Start of Data records

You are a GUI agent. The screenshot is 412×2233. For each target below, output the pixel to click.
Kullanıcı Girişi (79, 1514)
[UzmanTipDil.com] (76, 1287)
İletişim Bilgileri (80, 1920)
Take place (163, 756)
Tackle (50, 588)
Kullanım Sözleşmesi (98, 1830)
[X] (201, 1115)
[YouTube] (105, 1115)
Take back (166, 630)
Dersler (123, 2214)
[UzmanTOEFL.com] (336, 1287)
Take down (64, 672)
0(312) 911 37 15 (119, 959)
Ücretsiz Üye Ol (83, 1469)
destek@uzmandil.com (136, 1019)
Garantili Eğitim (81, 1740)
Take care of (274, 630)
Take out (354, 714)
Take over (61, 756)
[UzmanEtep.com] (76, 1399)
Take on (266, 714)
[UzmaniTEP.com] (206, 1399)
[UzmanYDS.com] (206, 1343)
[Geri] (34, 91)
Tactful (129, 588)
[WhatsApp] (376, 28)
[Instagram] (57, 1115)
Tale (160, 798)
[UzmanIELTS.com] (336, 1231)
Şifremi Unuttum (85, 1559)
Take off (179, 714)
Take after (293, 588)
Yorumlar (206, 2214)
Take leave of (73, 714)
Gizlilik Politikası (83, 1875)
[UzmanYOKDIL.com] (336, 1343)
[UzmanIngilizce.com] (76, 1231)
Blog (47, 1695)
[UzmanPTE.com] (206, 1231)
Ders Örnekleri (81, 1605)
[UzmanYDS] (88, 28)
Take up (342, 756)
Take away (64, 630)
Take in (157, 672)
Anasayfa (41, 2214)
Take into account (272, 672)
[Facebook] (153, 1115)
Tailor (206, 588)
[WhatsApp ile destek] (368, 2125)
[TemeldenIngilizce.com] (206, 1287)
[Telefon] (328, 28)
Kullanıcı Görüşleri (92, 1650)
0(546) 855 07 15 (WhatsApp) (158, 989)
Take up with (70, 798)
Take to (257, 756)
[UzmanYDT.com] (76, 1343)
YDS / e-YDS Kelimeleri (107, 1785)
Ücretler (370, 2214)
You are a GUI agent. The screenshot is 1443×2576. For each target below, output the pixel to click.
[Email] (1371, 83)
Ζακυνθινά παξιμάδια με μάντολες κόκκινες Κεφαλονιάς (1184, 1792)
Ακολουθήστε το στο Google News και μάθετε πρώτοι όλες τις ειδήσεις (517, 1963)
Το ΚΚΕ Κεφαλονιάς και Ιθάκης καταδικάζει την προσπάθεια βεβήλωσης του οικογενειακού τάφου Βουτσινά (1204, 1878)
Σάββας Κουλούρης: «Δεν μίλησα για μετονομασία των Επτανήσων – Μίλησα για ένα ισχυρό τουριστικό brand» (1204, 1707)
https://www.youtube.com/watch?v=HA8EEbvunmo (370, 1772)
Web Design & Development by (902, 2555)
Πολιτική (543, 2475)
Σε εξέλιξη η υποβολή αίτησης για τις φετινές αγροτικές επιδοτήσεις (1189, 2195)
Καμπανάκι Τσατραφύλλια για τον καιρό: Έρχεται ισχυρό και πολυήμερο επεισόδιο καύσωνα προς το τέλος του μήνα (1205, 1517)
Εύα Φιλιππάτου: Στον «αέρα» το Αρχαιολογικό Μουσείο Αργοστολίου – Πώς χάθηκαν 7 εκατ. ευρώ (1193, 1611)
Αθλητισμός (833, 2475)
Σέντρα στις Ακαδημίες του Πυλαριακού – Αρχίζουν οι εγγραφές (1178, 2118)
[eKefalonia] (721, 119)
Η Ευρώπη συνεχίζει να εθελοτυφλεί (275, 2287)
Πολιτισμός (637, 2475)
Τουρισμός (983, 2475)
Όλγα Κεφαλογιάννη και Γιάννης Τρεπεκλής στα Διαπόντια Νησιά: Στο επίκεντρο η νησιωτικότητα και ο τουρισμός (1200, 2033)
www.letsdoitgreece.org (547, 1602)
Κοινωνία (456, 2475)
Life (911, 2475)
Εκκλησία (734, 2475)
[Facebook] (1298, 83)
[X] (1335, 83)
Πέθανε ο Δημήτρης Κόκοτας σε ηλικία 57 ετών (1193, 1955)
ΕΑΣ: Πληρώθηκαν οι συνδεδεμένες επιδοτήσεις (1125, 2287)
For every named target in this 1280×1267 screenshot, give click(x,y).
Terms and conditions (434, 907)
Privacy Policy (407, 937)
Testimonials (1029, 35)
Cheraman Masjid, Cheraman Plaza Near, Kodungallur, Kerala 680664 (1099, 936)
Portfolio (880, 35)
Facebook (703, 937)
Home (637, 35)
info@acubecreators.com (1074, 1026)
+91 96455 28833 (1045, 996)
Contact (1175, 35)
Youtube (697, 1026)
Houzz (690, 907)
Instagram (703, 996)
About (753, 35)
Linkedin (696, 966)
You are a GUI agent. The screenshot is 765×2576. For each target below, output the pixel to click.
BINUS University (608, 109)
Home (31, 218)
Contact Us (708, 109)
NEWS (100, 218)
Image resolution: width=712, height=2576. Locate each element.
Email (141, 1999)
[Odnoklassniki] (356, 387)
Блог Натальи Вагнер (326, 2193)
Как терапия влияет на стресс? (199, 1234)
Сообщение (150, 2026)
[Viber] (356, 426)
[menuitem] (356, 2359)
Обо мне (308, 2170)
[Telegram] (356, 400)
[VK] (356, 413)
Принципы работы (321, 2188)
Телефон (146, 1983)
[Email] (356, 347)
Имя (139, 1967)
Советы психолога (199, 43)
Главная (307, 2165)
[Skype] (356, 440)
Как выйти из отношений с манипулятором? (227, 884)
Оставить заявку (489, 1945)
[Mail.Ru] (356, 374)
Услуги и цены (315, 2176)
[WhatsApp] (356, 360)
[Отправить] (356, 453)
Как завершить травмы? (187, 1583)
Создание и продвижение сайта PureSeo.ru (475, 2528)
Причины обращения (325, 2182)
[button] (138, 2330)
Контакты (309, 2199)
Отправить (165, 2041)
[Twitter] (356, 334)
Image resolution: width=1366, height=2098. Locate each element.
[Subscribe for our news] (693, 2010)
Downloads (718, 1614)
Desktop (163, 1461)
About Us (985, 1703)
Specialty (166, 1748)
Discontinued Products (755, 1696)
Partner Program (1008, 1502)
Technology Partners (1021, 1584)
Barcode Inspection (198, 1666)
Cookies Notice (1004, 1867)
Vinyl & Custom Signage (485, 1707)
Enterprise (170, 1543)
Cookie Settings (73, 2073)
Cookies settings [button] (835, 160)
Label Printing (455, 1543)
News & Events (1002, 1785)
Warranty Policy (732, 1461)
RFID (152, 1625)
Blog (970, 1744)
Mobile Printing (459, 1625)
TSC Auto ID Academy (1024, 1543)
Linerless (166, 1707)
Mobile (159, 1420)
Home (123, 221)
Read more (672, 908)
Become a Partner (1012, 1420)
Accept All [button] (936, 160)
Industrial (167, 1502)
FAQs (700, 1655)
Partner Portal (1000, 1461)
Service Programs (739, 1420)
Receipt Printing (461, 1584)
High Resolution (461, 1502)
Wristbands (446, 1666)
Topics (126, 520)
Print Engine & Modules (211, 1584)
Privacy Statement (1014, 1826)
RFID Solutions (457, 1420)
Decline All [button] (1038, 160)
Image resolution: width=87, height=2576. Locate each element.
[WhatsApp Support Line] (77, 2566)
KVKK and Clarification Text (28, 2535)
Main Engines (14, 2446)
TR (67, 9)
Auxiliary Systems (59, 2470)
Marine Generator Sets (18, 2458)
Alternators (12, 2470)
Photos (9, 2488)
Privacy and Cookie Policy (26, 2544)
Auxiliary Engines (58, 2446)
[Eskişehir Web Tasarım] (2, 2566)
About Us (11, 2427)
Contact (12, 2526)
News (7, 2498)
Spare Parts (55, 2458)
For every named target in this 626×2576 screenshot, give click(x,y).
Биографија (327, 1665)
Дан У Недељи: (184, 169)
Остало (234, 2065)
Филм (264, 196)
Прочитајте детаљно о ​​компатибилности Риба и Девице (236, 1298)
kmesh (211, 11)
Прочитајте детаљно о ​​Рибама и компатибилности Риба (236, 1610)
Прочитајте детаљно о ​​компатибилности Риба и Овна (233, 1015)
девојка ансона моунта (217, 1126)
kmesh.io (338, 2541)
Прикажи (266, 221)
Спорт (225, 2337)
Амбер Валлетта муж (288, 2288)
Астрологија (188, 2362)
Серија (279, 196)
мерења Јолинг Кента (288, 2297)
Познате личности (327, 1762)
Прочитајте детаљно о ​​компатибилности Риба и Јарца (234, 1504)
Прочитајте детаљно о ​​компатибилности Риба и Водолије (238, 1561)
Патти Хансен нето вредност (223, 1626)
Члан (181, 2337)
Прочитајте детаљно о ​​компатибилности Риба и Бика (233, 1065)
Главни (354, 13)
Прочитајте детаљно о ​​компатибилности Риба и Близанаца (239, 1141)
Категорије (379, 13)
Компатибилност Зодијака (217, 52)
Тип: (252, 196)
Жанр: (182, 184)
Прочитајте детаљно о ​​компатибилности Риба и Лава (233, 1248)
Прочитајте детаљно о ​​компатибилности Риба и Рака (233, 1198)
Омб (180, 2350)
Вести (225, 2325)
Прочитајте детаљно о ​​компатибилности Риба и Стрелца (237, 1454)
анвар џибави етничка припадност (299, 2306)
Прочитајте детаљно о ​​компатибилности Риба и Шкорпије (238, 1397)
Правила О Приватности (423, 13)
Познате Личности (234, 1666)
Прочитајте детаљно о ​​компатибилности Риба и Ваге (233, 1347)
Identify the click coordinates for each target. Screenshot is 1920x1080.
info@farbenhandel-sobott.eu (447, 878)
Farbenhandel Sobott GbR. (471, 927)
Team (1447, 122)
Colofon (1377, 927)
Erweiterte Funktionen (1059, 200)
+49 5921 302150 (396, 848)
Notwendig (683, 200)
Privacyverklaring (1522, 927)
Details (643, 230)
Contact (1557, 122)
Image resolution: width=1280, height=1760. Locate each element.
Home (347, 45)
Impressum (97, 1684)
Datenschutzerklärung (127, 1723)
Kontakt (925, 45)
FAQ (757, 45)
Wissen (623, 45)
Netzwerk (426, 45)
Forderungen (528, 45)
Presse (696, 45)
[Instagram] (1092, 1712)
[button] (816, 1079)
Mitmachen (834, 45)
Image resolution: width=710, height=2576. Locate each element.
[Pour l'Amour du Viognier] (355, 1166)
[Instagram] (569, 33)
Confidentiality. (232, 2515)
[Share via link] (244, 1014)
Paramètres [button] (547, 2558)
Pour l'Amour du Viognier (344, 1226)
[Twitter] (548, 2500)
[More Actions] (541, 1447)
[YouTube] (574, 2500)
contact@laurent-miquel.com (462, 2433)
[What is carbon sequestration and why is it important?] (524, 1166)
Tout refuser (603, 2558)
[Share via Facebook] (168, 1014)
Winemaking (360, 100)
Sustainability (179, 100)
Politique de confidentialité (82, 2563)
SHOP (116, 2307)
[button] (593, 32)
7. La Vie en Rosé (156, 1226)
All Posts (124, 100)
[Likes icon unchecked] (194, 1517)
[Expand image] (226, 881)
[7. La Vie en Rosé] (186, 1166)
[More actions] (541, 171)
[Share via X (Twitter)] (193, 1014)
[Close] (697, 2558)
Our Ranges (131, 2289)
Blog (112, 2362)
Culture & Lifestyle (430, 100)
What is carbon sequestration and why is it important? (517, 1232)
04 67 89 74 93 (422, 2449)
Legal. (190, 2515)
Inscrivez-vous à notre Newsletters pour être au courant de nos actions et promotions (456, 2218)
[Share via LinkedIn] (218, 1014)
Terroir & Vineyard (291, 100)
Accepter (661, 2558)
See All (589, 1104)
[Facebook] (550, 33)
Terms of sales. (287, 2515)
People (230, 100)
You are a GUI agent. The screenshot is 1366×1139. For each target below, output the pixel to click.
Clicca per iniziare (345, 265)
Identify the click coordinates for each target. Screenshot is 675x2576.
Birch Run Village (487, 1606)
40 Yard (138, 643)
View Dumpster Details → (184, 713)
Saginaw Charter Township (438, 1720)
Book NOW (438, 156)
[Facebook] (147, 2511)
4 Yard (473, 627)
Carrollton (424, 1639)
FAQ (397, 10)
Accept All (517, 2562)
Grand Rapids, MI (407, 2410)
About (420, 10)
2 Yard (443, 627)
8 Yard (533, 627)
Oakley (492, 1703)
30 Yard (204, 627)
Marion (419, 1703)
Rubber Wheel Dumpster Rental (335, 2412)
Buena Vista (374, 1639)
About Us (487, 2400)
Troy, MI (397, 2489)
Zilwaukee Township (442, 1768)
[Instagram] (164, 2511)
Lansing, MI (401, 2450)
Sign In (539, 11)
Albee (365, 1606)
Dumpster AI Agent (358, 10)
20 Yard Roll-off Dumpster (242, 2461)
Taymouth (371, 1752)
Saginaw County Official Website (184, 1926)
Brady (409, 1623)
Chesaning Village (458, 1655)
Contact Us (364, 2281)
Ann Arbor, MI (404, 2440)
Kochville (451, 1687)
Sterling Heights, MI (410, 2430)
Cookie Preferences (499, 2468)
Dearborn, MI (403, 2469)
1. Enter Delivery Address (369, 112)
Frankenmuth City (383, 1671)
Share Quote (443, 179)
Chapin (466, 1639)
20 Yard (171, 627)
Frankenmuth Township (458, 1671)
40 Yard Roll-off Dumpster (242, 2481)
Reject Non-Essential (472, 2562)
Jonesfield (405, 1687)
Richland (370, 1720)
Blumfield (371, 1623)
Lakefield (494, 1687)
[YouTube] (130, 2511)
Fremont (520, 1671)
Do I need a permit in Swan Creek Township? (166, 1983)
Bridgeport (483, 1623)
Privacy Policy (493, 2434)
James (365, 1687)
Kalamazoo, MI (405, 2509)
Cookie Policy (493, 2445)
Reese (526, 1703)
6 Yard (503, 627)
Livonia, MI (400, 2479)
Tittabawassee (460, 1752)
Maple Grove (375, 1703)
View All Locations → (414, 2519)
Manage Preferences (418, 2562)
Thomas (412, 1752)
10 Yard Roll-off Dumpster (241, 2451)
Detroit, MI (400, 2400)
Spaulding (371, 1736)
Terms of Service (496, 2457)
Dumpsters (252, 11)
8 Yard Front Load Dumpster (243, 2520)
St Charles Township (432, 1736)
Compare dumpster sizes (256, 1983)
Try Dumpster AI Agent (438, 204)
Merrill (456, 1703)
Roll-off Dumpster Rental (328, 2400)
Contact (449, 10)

End of Data records

Problem details: Count every line in the preceding entries where the string "Identify" appears, then state only the total.

Output for this task: 2